Tidak berapa lama akhir tahun 2022 dia balik lagi ke Kamboja dan menekuni bidang yang sama. Saya rasa mereka tidak kapok karena gajinya gede, lebih gede daripada rasa takutnya, imbuh Judha.
Di sisi lain, Kepala Badan Pelindungan Pekerja Migran Indonesia (BP2MI), Benny Rhamdani mengaku bahwa beragam cara telah dilakukan baik oleh pihaknya maupun kerja sama dengan kementerian dan lembaga lain mencegah TPPO ini. Upaya tersebut misalnya seperti mencegah pemberangkatan PMI illegal melalui penggerebekan dan sosialiasi.
Baca juga: Komnas HAM Harap Kekerasan yang di Papua Harus Dievaluasi
Karena mereka yang tidak resmi ini kan berisiko tinggi, ujarnya ketika dimintai keterangan, Rabu (17/5/2023).
Tercatat ada total 1.987 pengaduan yang masuk dari PMI berdasarkan data dari BP2MI. dari angka tersebut, mayoritas pengaduan dibuat karena PMI ingin dipulangkan, ditipu lowongan kerja, gagal berangkat, direkrut secara illegal, dan gaji yang tidak dibayarkan. Sekitar 95% pengaduan tersebut datang dari PMI illegal.
Upaya lainnya yakni BP2MI mengusulkan agar Direktorat Jenderal Imigrasi memperketat penggunaan bisa yang kerap disalahgunakan seperti visa umrah, visa ziarah, dan visa turis. Kemudian, terkait PMI Ilegal yang telah pulang ke Indonesia paspornya bisa di-banned agar tidak bisa keluar Indonesia lagi dan terjebak di lubang yang sama.
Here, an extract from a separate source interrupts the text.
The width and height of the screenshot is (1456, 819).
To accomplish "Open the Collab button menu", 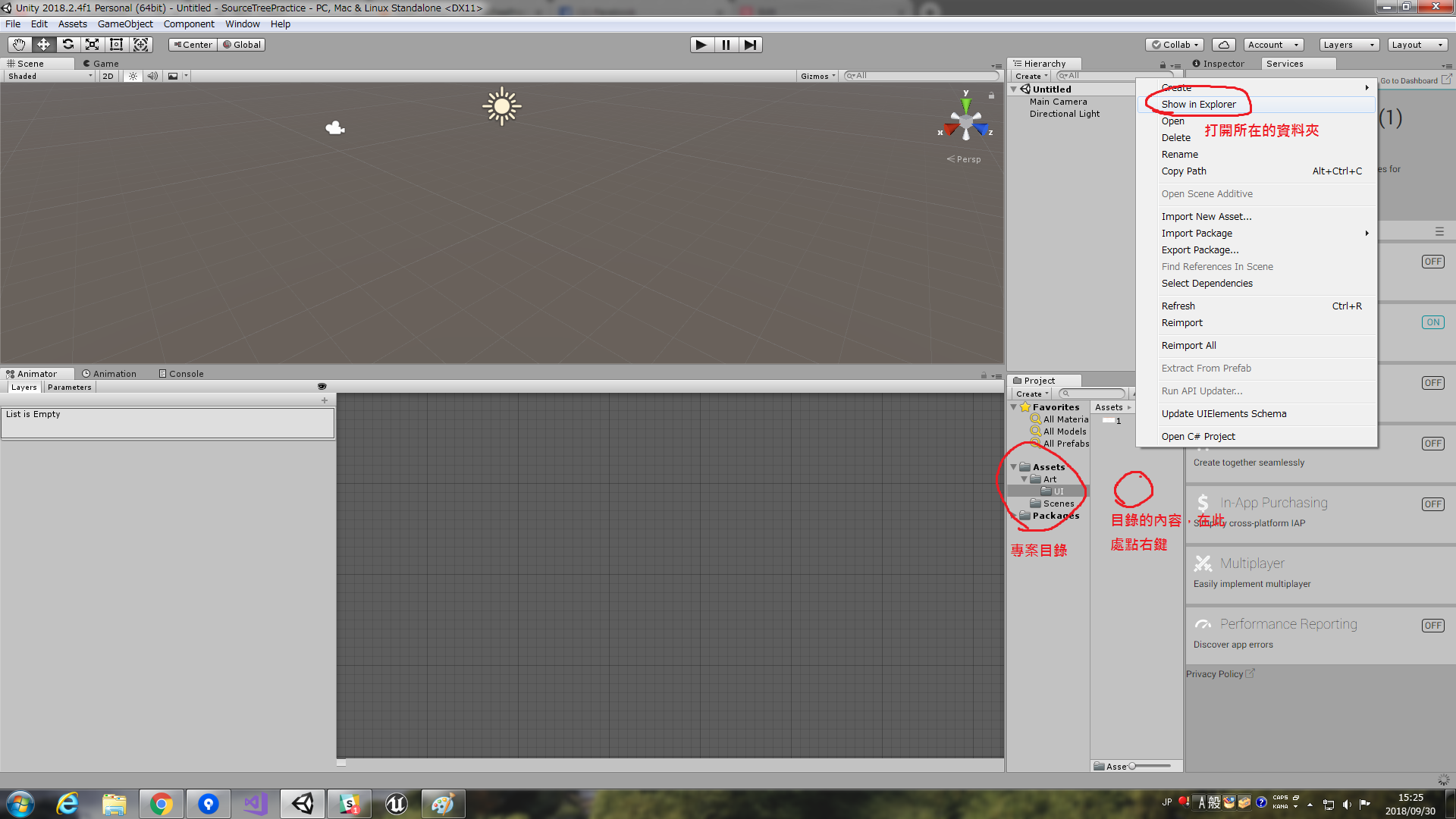I will pyautogui.click(x=1175, y=45).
Di sisi lian, Benny juga mengingatkan kepada Gugus Tugas Pencegahan dan Penanganan TPPO agar melakukan upaya dan tanggung jawabnya terhadap tindak pencegahan dan penanganan perdagangan orang. Akan tetapi, menurut Benny gugus tugas tersebut mandul dalam menangani kasus perdagangan orang.
Baca juga: Suramnya Hak Asasi Manusia di bawah Pemerintahan Prabowo-Gibran
Salah satu pihak yang tergabung dalam gugus tugas tersebut yakni Bintang Puspayoga yang menjabat sebagai Menteri Pemberdayaan Perempuan dan Perlindungan Anak (PPPA). Dalam gugus tugas tersebut posisi Bintang yakni Ketua Harian Gugus Tugas Pusat.
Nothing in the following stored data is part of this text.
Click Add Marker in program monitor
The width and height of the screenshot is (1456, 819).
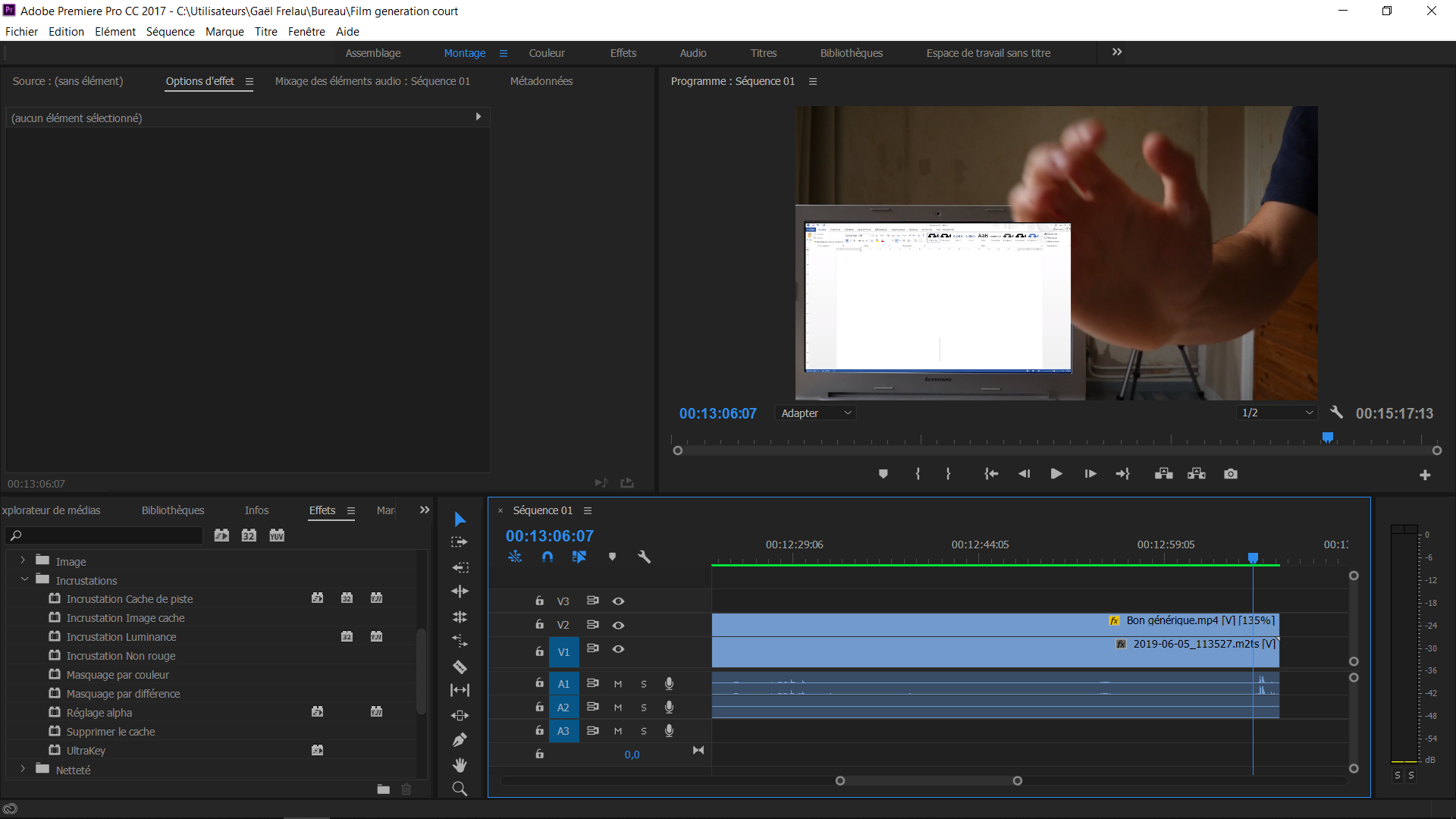883,474
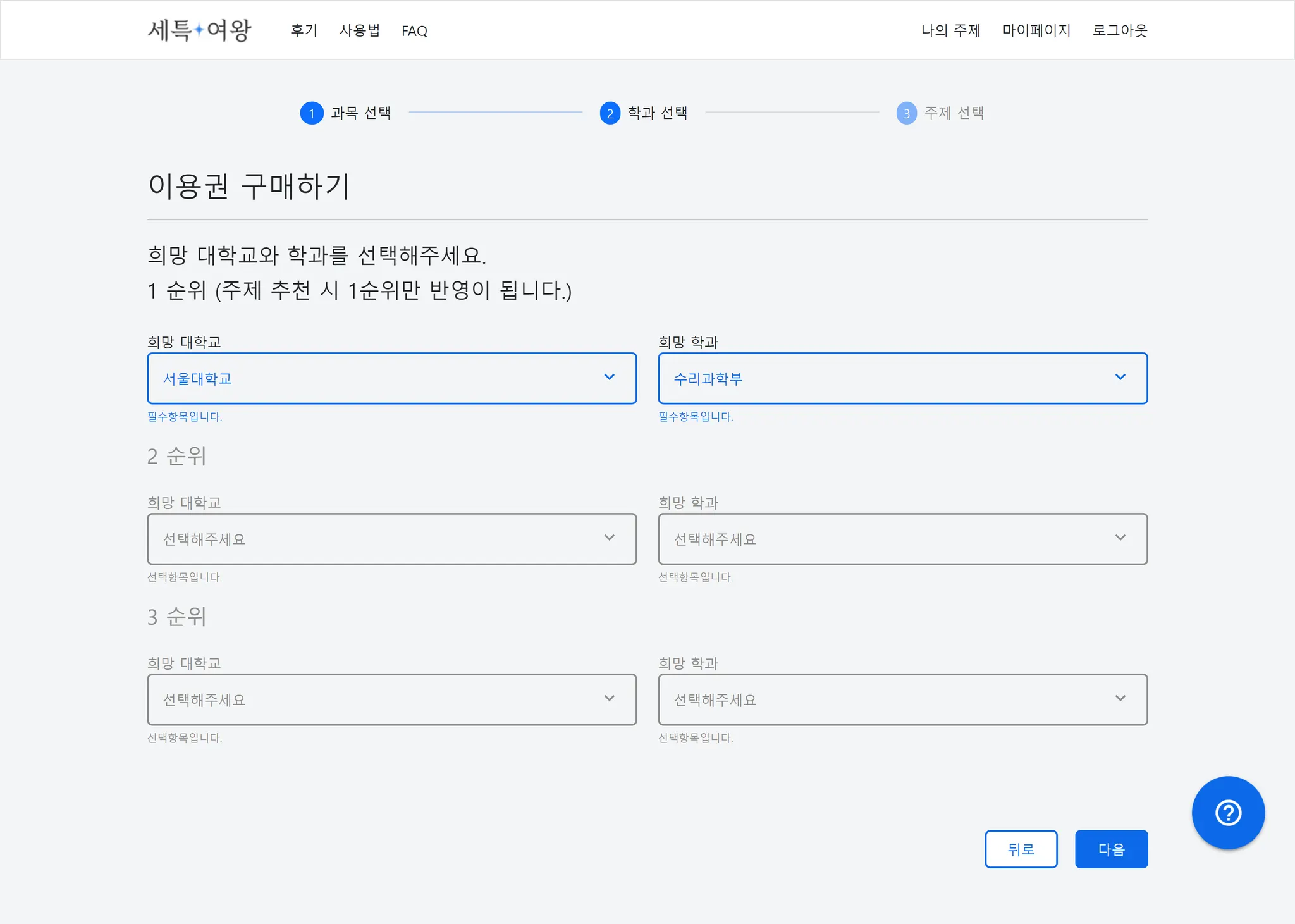
Task: Open 3순위 희망 대학교 dropdown
Action: (x=391, y=699)
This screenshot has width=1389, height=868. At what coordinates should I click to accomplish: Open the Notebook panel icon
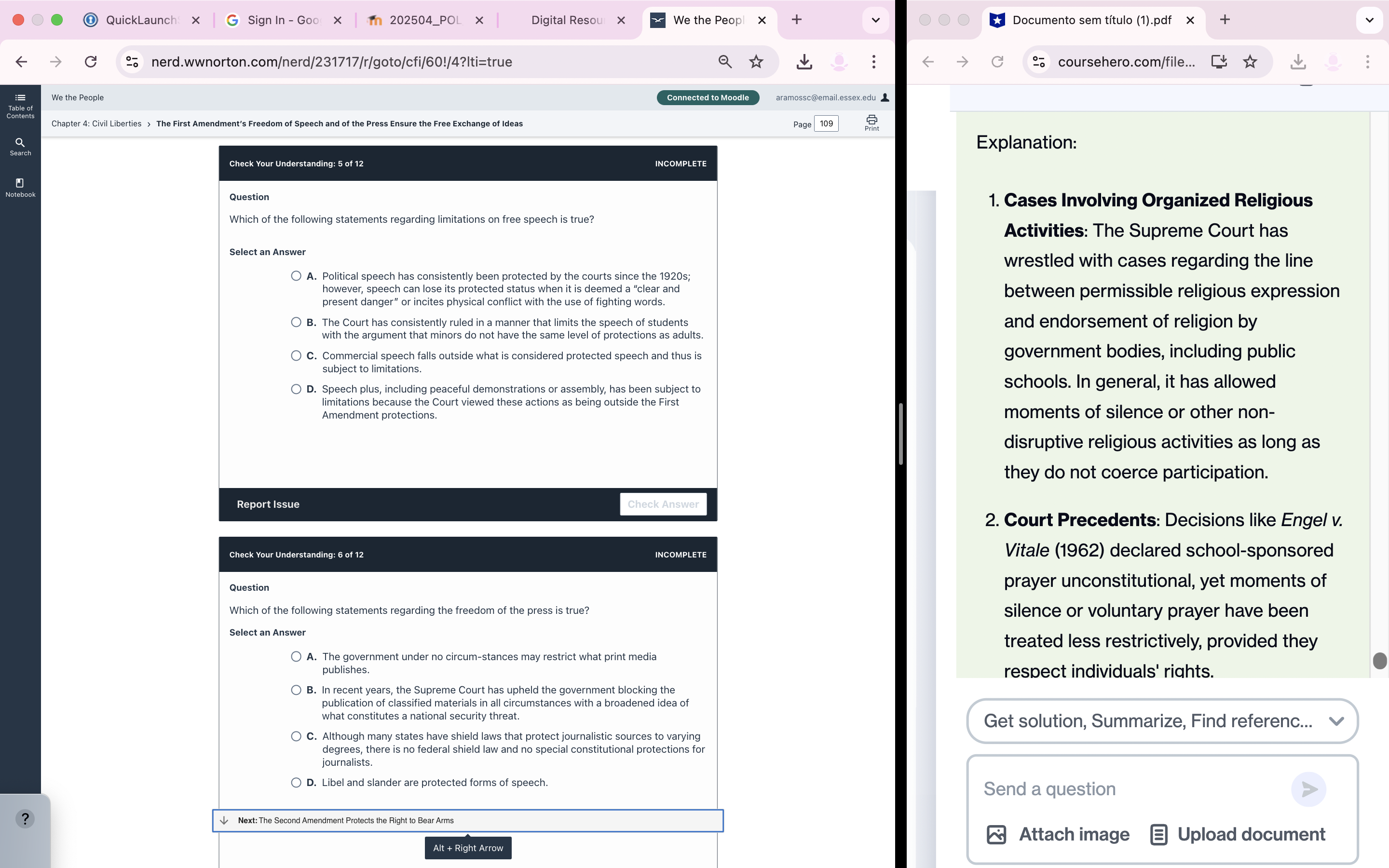[20, 187]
Oleh sebab itu, Pribudiarta N Sitepu selaku Sekretaris Kementerian PPPA mengimbau agar masyarakat waspada dan tidak mudah terjerat jebakan perdagangan orang bermodus lowongan pekerjaan. Dia mengingatkan bahwa pemberantasan perdagangan orang harus diberantas dari hulu ke hilir dan melibatkan berbagai pihak dalam upaya pemberantasannya.
Untuk diketahui, pada Konferensi Tingkat Tinggi (KTT) ASEAN yang digelar pada Rabu (10/5/2023) silam telah dikeluarkan Deklarasi Pemberantasan Perdagangan Manusia Akibat Penyalahgunaan Teknologi (Declaration on Combatting Trafficking in Persons Caused by Abuse of Technology) untuk menangani TPPO yang menjalar dimana-mana.
Dalam deklarasi itu, disebut berbagai hal yang perlu dilakukan pemimpin ASEAN dalam menangani kasus perdagangan orang. Mulai dari identifikasi faktor penyebab, penindakan hukum, dan penyediaan bantuan bagi korban.